12

Is get/put from a non-direct bytebuffer faster than get/put from direct bytebuffer ?

If I have to read / write from direct bytebuffer , is it better to first read /write in to a thread local byte array and then update ( for writes ) the direct bytebuffer fully with the byte array ?

Peter Lawrey
  • 525,659
  • 79
  • 751
  • 1,130
user882659
  • 161
  • 1
  • 9

2 Answers2

25

Is get/put from a non-direct bytebuffer faster than get/put from direct bytebuffer ?

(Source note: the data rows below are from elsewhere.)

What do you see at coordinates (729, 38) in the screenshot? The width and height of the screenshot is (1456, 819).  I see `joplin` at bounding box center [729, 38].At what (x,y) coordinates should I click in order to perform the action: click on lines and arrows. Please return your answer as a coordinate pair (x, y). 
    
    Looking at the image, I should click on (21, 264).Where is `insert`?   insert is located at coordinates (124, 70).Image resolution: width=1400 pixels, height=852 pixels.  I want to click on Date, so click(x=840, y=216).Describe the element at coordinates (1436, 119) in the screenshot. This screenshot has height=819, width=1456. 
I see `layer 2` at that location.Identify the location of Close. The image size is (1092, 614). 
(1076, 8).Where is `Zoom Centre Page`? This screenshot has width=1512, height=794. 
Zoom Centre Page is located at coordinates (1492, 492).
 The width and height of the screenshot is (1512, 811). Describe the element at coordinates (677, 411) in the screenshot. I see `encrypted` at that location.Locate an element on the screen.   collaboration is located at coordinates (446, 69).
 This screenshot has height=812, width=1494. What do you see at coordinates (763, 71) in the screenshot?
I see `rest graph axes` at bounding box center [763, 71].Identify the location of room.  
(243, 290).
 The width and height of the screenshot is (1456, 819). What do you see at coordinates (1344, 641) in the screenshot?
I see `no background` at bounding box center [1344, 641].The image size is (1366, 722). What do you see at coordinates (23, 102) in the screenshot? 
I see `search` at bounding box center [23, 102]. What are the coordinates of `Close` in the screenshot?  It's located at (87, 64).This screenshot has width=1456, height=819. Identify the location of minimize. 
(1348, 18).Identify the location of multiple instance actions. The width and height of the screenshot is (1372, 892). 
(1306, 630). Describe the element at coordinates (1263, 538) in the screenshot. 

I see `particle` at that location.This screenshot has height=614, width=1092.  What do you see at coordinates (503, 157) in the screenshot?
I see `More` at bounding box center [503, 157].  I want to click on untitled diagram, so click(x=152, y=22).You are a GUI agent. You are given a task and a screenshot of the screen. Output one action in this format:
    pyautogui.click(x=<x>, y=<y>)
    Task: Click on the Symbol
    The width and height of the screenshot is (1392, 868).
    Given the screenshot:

If you are comparing heap buffer with direct buffer which does not use native byte order (most systems are little endian and the default for direct ByteBuffer is big endian), the performance is very similar.

If you use native ordered byte buffers the performance can be significantly better for multi-byte values. For byte it makes little difference no matter what you do.

In HotSpot/OpenJDK, ByteBuffer uses the Unsafe class and many of the native methods are treated as intrinsics. This is JVM dependent and AFAIK the Android VM treats it as an intrinsic in recent versions.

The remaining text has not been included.